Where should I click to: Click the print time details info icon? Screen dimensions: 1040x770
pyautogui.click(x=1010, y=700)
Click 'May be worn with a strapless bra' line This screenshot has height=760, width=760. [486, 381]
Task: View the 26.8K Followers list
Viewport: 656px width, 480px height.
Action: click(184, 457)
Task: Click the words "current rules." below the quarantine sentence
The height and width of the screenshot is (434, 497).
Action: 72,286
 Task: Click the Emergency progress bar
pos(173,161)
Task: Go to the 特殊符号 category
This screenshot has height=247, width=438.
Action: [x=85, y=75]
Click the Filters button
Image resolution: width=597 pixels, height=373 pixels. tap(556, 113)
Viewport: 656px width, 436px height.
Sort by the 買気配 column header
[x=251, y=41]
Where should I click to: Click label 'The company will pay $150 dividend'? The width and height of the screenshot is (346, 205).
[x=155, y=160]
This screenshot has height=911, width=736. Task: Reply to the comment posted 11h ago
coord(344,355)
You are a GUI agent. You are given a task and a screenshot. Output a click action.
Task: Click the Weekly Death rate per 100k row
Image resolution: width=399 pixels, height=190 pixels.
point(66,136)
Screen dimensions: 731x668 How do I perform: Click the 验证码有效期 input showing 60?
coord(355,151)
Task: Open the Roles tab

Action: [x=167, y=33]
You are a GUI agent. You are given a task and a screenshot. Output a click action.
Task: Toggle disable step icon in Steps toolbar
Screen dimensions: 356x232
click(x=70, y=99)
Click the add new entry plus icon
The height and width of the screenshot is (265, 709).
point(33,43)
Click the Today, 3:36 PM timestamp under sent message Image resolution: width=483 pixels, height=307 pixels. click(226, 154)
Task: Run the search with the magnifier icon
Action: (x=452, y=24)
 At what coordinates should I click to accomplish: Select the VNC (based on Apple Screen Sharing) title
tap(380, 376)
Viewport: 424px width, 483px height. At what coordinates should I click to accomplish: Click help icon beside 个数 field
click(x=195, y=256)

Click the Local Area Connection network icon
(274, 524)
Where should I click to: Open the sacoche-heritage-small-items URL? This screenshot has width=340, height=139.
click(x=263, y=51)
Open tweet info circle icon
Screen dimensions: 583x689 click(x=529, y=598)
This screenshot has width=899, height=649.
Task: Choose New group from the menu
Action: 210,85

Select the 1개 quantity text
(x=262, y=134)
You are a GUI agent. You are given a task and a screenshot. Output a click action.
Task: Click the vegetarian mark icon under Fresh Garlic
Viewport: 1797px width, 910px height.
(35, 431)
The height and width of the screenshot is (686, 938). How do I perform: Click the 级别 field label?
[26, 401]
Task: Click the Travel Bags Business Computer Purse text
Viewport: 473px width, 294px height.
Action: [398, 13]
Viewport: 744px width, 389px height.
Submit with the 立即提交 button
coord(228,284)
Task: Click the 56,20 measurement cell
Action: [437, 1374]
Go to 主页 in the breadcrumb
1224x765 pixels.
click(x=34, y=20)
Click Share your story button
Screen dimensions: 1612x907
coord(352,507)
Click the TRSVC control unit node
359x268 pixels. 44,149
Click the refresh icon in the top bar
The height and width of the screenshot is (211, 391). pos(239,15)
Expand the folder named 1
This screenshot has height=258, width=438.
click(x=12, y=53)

──────────

**Task to complete:** Edit the entries from the first line up to and including the line with "Click 'May be" so that "strapless" becomes "convertible", leaving everything else unchanged. Give back only those lines.

**Full solution:**
Where should I click to: Click the print time details info icon? Screen dimensions: 1040x770
pyautogui.click(x=1010, y=700)
Click 'May be worn with a convertible bra' line This screenshot has height=760, width=760. [486, 381]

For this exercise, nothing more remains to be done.